ドイツ製通常動力型にそれだけの潜行能力がないのを彼は思い出し、ステルス艦が2艦いたのだと顔を強ばらせ電子海図台の角を強く握りしめた。
☆付録解説☆
1【MGRS】(/Military Grid Reference System)軍事位置参照システム。これは戦争映画などで位置を報せるのに使われているのをご覧になられた方もお見えの軍用位置表示方法です。限られた誌面で網羅して解説するのは難しく、簡単に要約すると最大15桁の数字とアルファベットで地球上の任意の位置を1メートル単位のグリッドで表します。
この桁数が少なくなるほどスクウェア・グリッド(:四角のマス)が大きく位置情報が荒くなり11桁で100m平方グリッド、9桁で1km、7桁で10km、5桁で100kmとなります。

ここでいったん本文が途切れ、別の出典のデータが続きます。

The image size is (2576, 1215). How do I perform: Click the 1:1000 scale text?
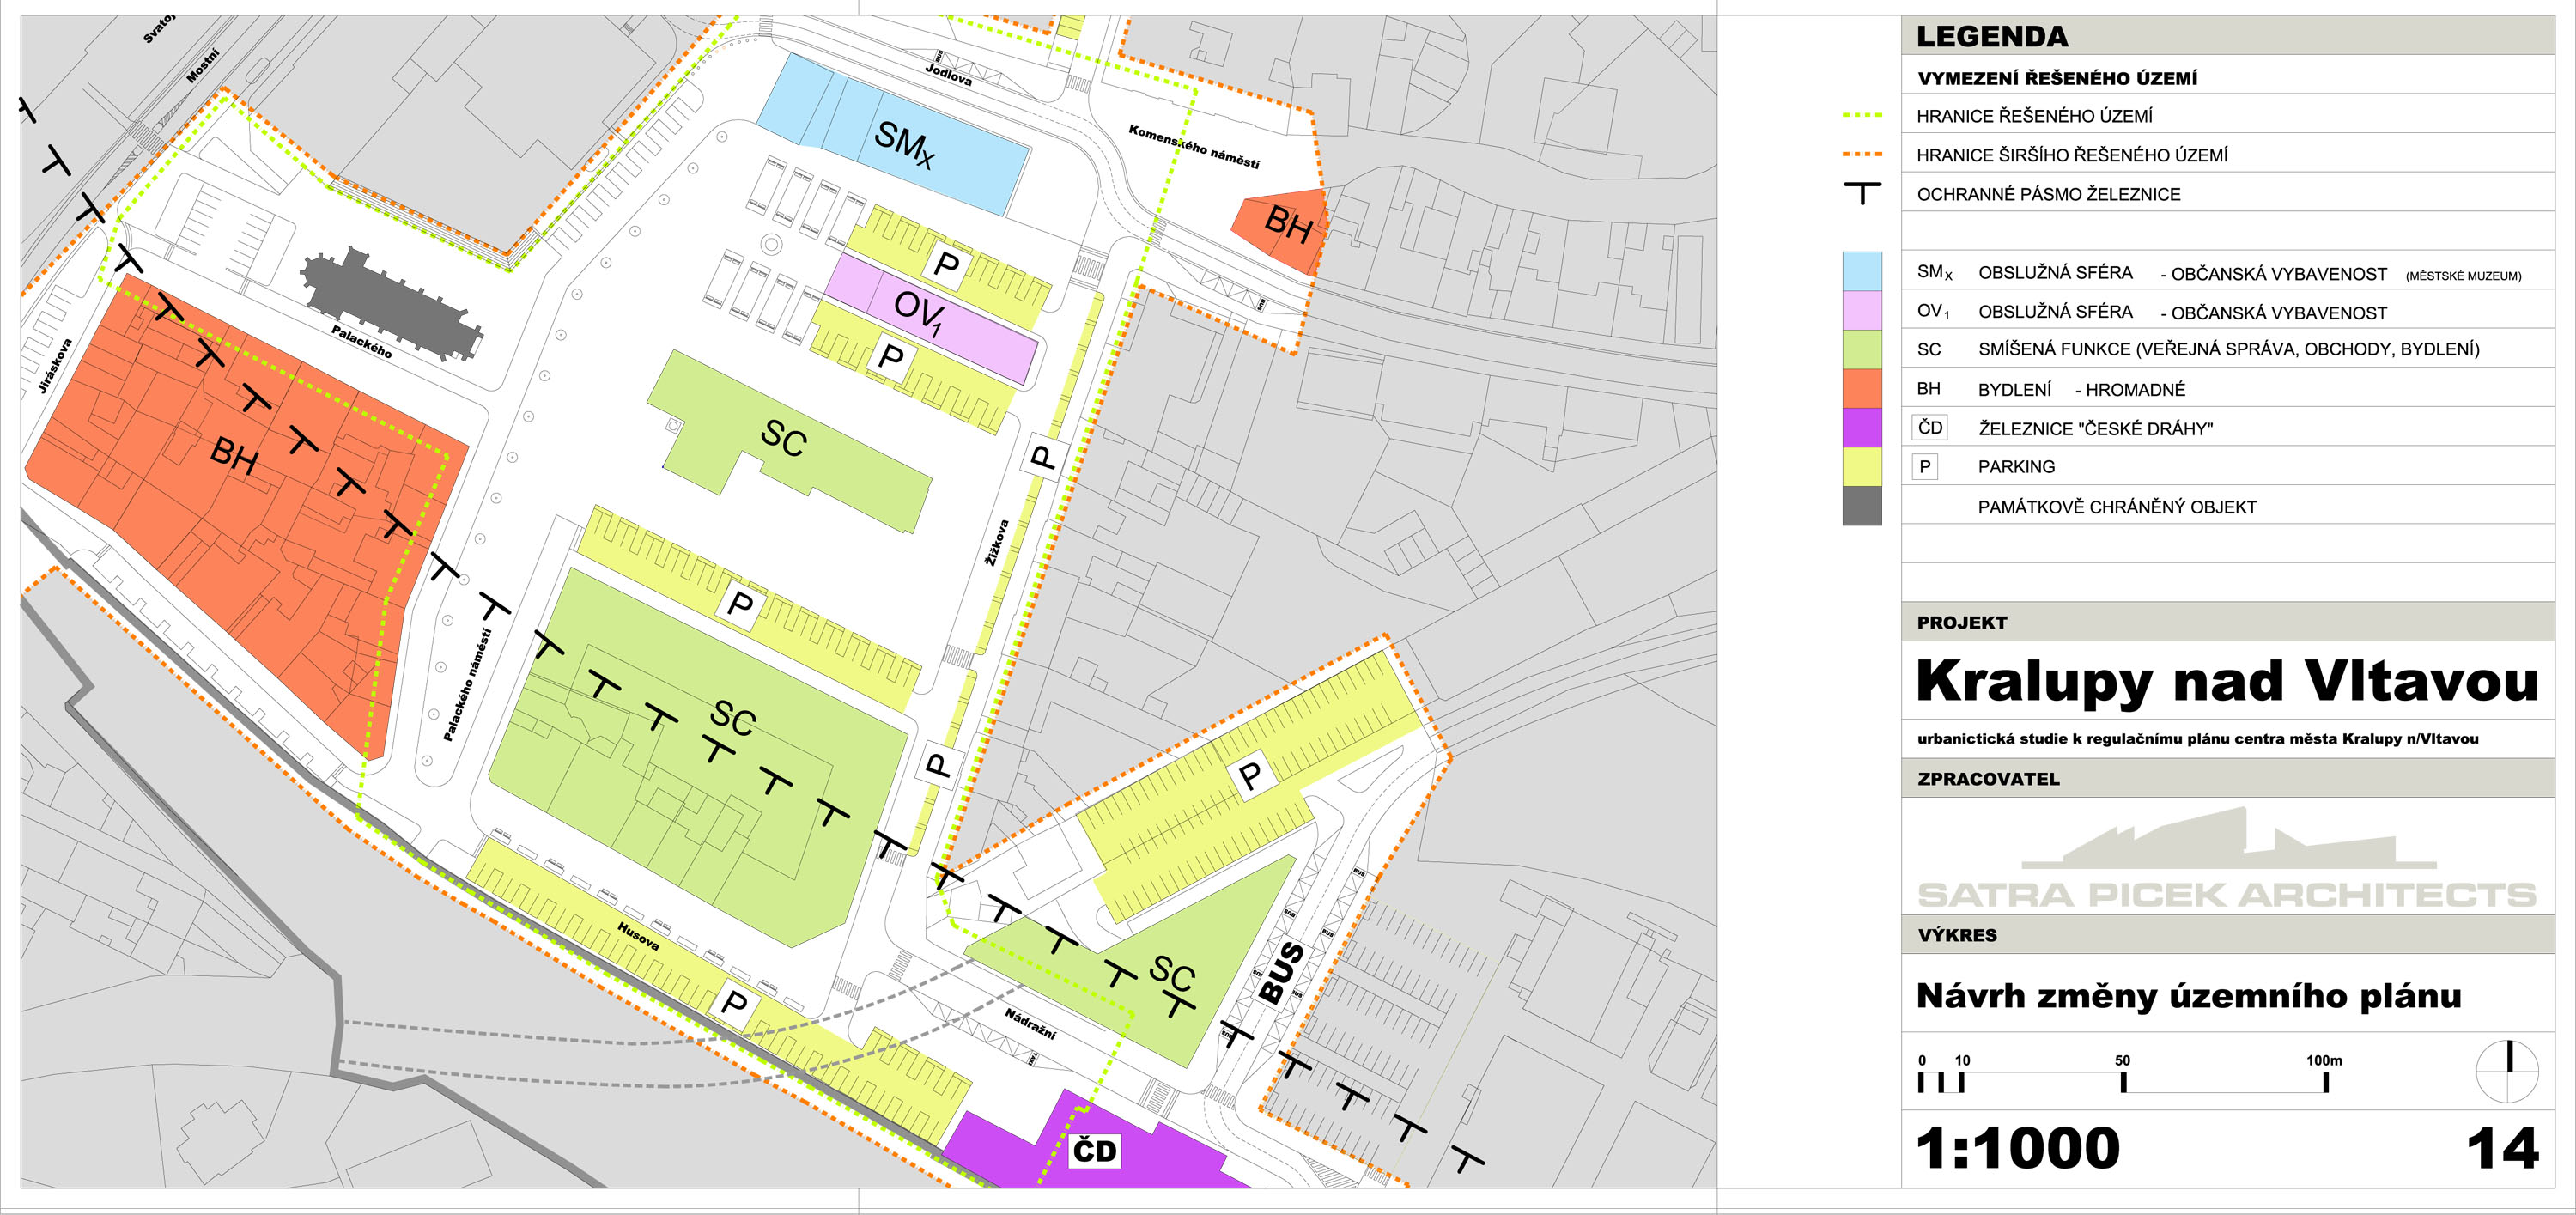coord(2017,1148)
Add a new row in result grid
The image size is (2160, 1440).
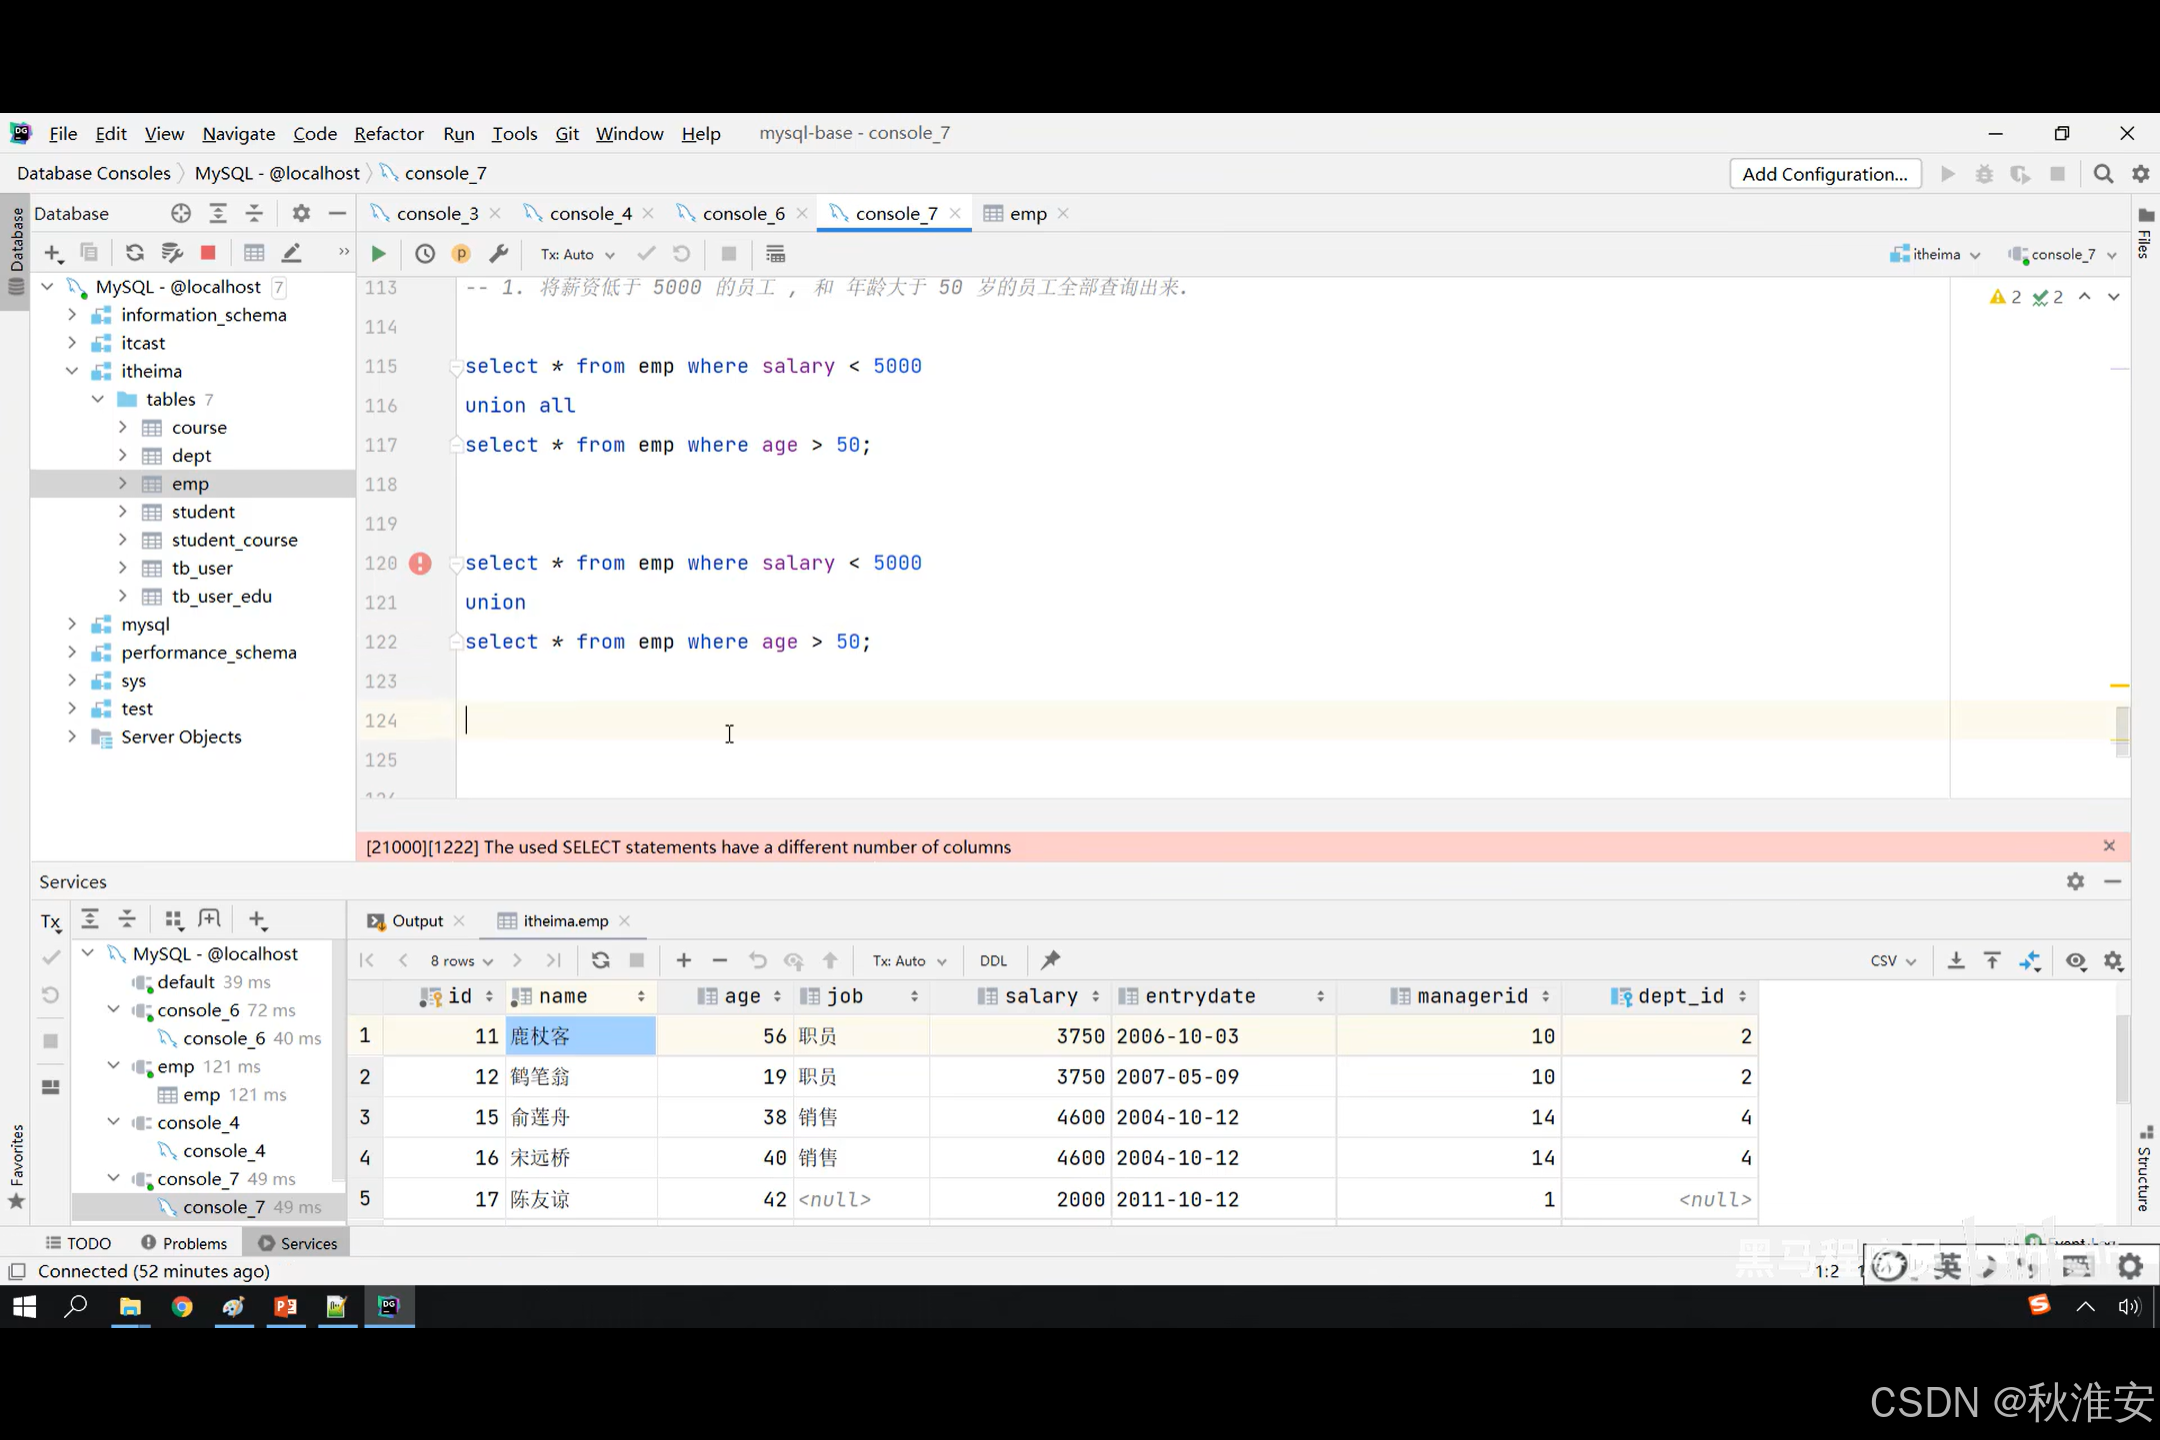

作中では13桁と2桁少ないのですが、この場合グリッドの最小単位は10メートルになり実際の大西洋中央海嶺近隣の位置情報です。作中遠方(:約40海里)からの電子戦機E/Aー18Gグラウラーのレーダー・スイープ解像度が大凡100メートル単位ですので妥当な位置表示となります。
2【ステーション】(St./Station)これは航空作戦機の吊り下げ式搭載位置を表す単語です。
機種例ですとF/Aー18E/Fスーパー・ホーネットの場合左翼翼端レールが1St.そこから左エンジンナセルに向け翼下を順に2、3、4。左エンジンナセル角が5、左右エンジン間中央が6となり、以降右翼へ向け同様に番号が増えてゆきます。
対地攻撃型Aー10サンダーボルトⅡになると提げる対地攻撃兵器も増えSt.もさらに多くなります。また搭載物に合わせ繋ぎものにも多種類があり運用の難しさの一面知ることができます。
3【グリザイユ】(/Grisaille)仏語Gris:『灰色』からの派生語でレリーフの様にモノクロームで描かれた画法の一種です。これから絵を単色グラディエーションの濃淡のみで表現するものを広義で含みます。